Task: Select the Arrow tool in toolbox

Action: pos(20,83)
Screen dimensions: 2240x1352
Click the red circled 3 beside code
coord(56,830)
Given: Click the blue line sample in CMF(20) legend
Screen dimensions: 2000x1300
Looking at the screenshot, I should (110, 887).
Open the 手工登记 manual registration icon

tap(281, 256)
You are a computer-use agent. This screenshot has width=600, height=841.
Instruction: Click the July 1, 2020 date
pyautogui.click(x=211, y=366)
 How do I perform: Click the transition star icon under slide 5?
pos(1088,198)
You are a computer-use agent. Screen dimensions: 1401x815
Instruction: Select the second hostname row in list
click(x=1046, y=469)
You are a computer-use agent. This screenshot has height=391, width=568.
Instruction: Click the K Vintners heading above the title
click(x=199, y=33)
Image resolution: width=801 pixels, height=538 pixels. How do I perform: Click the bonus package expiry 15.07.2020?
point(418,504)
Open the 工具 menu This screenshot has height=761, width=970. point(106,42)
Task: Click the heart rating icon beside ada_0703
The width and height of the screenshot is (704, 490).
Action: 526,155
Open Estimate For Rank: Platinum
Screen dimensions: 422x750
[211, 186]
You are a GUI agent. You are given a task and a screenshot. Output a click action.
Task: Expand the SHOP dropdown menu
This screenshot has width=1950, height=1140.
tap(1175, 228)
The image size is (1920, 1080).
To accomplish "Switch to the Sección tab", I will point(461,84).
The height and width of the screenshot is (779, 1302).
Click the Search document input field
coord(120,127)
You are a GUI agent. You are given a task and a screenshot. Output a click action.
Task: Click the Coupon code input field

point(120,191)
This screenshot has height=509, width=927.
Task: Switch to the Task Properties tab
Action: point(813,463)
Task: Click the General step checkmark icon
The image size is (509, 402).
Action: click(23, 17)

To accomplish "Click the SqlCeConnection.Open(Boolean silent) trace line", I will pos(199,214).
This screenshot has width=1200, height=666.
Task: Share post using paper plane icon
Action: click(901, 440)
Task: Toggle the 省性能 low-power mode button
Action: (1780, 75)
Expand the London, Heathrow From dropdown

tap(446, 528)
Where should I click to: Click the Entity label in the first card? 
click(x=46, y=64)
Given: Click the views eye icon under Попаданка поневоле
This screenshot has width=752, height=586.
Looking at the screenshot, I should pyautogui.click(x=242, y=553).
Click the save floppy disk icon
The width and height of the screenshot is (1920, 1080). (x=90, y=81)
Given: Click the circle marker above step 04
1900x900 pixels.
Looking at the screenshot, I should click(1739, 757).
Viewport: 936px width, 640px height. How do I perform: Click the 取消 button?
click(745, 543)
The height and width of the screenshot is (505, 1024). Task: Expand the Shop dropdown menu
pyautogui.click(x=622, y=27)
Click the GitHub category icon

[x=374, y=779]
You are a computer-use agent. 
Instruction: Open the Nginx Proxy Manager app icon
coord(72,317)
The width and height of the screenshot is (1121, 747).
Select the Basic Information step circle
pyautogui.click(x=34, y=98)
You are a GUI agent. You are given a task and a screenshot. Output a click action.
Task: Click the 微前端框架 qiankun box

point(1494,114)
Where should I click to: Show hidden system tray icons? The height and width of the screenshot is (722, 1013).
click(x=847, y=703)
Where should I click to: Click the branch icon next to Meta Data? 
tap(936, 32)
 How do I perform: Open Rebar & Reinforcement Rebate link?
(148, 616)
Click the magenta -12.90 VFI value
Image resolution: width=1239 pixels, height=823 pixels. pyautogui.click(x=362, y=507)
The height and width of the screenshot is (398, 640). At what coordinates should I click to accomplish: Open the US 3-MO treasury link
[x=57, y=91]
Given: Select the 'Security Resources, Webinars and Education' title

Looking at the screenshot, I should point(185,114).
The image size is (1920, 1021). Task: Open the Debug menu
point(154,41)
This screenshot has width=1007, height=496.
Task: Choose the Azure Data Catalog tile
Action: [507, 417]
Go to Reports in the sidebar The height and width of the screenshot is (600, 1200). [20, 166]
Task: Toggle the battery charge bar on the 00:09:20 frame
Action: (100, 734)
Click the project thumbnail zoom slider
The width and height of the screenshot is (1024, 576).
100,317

::::

» Aim of the exercise
Copy out the records, starting at the line that contains "The image size is (1920, 1080)." and ending after the line that contains "Action: click(23, 17)", with both of those lines included.

» Solution below
The image size is (1920, 1080).
To accomplish "Switch to the Sección tab", I will point(461,84).
The height and width of the screenshot is (779, 1302).
Click the Search document input field
coord(120,127)
You are a GUI agent. You are given a task and a screenshot. Output a click action.
Task: Click the Coupon code input field

point(120,191)
This screenshot has height=509, width=927.
Task: Switch to the Task Properties tab
Action: point(813,463)
Task: Click the General step checkmark icon
The image size is (509, 402).
Action: click(23, 17)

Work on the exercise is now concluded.